ACTIVITY. Scan the records for "computer". Show the matching lines.

(Stored items)
# # # # # # #
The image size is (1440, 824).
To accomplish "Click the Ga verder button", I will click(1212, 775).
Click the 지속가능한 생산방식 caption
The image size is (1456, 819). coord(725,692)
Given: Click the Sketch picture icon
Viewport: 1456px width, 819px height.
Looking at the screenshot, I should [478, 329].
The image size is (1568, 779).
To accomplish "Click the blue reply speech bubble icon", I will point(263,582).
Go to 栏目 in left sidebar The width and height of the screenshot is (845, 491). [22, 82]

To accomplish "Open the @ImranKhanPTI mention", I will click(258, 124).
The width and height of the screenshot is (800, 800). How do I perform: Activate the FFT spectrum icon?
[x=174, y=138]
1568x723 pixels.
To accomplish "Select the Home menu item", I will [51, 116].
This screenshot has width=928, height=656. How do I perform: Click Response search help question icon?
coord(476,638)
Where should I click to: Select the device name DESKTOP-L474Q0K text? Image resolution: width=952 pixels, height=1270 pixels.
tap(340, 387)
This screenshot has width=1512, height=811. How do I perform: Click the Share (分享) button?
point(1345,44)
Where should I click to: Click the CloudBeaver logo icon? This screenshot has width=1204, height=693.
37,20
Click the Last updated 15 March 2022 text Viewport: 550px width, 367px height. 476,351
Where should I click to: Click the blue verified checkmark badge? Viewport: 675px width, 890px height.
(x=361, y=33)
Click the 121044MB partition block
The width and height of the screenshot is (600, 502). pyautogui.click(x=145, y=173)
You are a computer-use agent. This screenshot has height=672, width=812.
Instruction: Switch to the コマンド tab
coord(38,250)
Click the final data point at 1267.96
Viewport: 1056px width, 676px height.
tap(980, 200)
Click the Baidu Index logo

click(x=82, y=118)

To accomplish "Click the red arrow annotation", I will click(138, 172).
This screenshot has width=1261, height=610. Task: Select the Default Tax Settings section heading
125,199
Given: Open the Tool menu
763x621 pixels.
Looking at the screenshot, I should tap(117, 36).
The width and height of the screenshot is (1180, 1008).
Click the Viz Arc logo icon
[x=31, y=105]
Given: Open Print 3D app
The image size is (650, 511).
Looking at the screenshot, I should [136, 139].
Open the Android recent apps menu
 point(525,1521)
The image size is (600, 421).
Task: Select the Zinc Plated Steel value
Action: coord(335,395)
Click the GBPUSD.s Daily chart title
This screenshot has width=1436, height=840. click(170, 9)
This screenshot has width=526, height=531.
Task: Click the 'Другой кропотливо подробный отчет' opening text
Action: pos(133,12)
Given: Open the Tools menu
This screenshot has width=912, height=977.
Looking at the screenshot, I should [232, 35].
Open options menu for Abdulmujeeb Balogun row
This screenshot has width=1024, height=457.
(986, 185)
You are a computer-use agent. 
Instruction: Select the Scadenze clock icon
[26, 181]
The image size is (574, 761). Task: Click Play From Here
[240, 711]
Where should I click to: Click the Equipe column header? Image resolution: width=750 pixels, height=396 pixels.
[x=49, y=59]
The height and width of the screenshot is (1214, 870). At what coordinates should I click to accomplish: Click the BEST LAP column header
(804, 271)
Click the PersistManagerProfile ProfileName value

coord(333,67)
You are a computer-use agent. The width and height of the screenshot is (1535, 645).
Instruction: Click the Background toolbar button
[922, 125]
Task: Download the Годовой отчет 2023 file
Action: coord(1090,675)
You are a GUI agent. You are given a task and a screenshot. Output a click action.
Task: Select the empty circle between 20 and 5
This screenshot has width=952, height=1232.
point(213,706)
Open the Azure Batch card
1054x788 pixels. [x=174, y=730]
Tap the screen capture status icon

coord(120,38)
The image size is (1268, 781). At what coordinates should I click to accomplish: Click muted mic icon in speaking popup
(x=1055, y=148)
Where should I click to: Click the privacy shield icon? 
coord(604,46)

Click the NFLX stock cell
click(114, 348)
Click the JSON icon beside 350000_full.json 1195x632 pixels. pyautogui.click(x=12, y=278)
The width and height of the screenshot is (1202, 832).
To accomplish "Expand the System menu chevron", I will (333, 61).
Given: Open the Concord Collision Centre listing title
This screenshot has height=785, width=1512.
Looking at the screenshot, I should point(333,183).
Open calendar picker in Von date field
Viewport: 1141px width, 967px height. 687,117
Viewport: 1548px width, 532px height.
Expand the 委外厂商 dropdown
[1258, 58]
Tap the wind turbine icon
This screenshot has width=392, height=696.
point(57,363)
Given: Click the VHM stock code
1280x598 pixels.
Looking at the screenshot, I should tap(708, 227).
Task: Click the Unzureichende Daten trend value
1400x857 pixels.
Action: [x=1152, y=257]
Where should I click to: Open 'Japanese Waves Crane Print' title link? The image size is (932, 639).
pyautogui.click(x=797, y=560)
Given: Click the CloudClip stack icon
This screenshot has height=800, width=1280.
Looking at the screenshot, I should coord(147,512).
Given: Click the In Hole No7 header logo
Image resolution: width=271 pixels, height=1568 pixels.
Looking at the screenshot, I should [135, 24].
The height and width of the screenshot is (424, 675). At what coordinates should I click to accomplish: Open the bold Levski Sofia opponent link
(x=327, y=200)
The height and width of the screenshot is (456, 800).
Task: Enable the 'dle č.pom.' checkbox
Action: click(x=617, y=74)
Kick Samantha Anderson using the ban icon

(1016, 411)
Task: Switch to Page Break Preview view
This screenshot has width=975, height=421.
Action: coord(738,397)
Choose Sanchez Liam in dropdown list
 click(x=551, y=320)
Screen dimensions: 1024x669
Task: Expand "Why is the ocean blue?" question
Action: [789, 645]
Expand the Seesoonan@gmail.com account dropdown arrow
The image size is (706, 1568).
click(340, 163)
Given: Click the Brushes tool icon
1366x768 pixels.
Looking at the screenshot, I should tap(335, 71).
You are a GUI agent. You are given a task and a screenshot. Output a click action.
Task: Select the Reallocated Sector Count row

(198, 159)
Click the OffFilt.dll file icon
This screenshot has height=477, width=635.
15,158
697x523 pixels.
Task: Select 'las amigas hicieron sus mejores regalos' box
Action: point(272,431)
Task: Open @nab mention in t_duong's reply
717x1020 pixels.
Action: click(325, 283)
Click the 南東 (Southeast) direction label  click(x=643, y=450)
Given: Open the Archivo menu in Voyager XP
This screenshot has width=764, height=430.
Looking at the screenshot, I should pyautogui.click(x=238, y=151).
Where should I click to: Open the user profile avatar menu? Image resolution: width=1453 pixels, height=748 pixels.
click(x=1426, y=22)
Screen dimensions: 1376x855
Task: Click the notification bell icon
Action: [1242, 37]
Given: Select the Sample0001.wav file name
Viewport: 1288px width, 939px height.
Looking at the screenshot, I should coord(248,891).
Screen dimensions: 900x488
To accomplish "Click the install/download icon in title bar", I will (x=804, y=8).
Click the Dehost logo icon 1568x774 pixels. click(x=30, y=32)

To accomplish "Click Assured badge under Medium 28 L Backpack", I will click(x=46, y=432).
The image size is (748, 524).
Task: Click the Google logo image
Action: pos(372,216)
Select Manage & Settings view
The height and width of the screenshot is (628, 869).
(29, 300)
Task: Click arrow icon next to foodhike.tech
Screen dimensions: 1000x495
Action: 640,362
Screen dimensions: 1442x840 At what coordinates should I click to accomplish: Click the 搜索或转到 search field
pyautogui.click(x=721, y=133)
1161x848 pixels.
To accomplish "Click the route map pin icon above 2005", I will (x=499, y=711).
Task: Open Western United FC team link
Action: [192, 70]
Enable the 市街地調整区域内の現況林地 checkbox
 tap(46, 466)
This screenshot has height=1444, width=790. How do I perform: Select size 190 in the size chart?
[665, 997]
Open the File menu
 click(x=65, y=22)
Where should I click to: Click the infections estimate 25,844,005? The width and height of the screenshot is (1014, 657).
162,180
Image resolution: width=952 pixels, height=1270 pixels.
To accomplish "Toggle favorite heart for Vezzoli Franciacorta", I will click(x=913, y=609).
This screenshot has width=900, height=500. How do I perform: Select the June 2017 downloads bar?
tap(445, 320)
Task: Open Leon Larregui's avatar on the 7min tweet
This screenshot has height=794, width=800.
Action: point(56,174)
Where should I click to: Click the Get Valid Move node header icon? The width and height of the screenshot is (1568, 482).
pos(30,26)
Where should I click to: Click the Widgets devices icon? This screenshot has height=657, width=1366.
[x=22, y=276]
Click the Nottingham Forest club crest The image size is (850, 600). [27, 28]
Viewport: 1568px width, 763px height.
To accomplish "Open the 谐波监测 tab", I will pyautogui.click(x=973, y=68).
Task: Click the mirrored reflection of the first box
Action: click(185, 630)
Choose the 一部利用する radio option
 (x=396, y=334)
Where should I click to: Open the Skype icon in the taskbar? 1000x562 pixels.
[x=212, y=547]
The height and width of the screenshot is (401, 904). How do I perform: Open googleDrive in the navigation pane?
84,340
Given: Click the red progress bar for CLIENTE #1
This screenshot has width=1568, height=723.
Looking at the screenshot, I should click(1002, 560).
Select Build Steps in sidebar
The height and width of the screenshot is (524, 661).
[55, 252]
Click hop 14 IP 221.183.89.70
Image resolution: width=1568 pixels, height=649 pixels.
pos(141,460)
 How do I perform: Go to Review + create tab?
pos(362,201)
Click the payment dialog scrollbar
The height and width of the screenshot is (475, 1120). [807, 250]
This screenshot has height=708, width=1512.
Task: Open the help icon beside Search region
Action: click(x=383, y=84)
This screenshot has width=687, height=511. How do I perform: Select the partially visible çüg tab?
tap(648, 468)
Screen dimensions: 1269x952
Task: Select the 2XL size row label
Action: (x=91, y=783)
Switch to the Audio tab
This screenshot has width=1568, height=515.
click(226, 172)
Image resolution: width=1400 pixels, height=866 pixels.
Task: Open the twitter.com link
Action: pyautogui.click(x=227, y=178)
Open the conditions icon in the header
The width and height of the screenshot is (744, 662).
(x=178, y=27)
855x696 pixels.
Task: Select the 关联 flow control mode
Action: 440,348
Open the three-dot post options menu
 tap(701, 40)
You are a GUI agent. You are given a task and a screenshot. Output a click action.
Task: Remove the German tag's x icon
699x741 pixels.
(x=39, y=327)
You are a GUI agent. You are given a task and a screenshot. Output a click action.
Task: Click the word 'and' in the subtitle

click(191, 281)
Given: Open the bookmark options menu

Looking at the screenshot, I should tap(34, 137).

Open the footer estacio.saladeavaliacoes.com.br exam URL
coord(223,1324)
# # # # # # #
ANSWER AREA.
You are a computer-use agent. This screenshot has height=672, width=812.
You are a computer-use agent. 
You are a computer-use agent. The width and height of the screenshot is (1535, 645).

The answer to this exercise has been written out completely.